Wenig ist darüber bekannt, inwiefern sich das Redoxom des Parasiten unter verschiedenen Bedingungen verändert. Wang et al. konnten einen Anstieg an nitrosierten Proteinen in Trophozoiten beobachten, wenn diese zuvor mit GSNO inkubiert wurden. Zur Beobachtung von Veränderungen eines Proteoms eignen sich Methoden wie das stable isotope labeling of amino acids in cell culture (SILAC). Dieses Verfahren erlaubt eine Quantifizierung von identifizierten Proteinen. Untersuchungen unserer Arbeitsgruppe des Trophozoitenproteoms nach Inkubation mit den Antimalaria-Medikamenten Artemisinin und Chloroquin zeigen eine veränderte Synthese einzelner Proteine verglichen mit ungestressten Parasiten (Prieto et al., 2008). Analog zu diesem Experiment könnte man so auch Veränderungen von oxPTM im Proteom untersuchen. Im Rahmen ihrer Dissertation untersucht Katharina Schuh Veränderungen am Glutathionylom nach Inkubation von Trophozoiten mit Glukoseoxidase.

Dieses Enzym oxidiert Glukose und setzt dabei H2O2 frei (Wozencraft et al., 1984). Während Immunoblot-Analysen mit einem Glutathion-Antikörper zeigten, dass durch den Stressor das Level an glutathionylierten Proteinen zunahm, konnten parallel durchgeführte in vivo Untersuchungen mittels DCP-Rho1 zeigen, dass das Sulfenylierungssignal deutlich abnahm.

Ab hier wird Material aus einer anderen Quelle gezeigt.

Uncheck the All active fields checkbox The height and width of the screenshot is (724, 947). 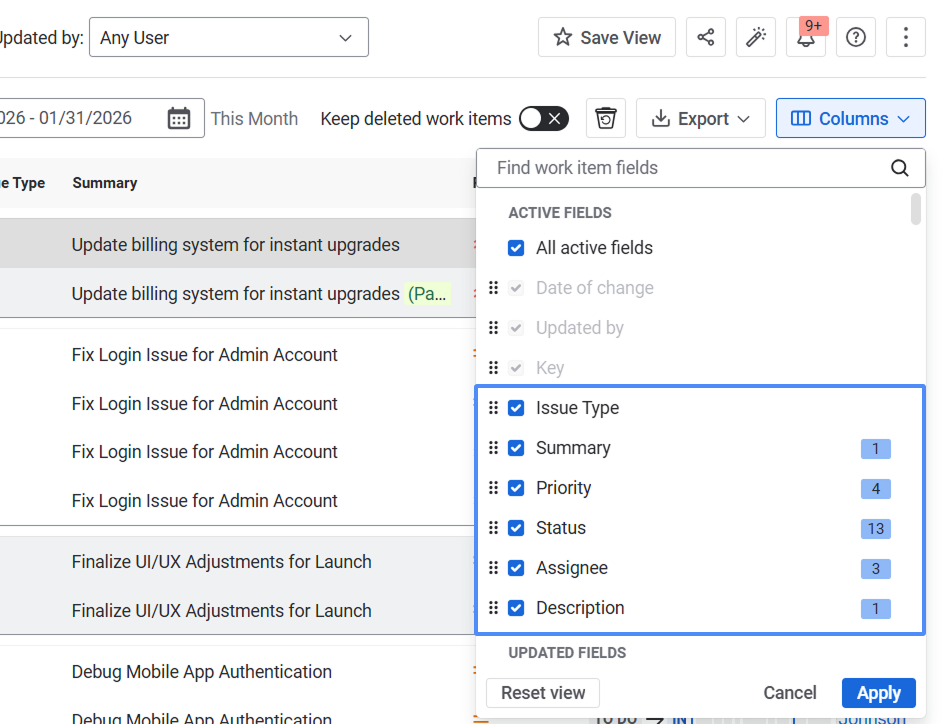[516, 248]
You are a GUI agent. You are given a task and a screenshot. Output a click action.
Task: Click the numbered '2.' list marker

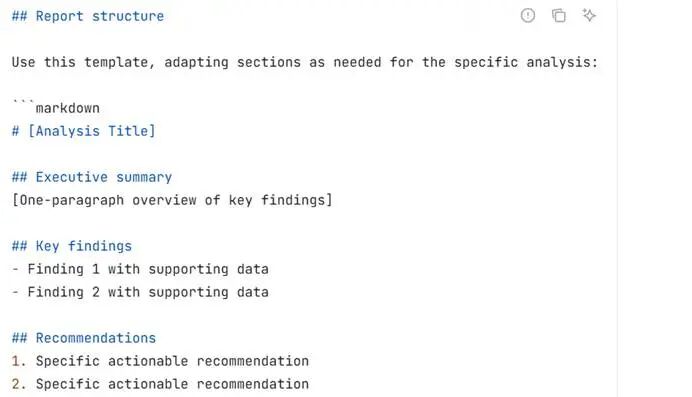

Entweder wurden Proteine überoxidiert zu Sulfinsäuren oder glutathionyliert. Oxidativer Stress führt zu einer Veränderung des GSH/GSSG-Verhältnisses, was wiederum die S-Glutathionylierung von Proteinen begünstigt (Begara-Morales et al., 2016). Diese Modifikation kann dann entweder regulatorische Funktionen ausüben und/oder Proteine vor einer irreversiblen Überoxidation schützen. Eventuell können verschiedene Modifikationen an unterschiedlichen Cysteinen im selben Protein vorkommen und miteinander interagieren. Dies gilt es, im Einzelfall zu untersuchen.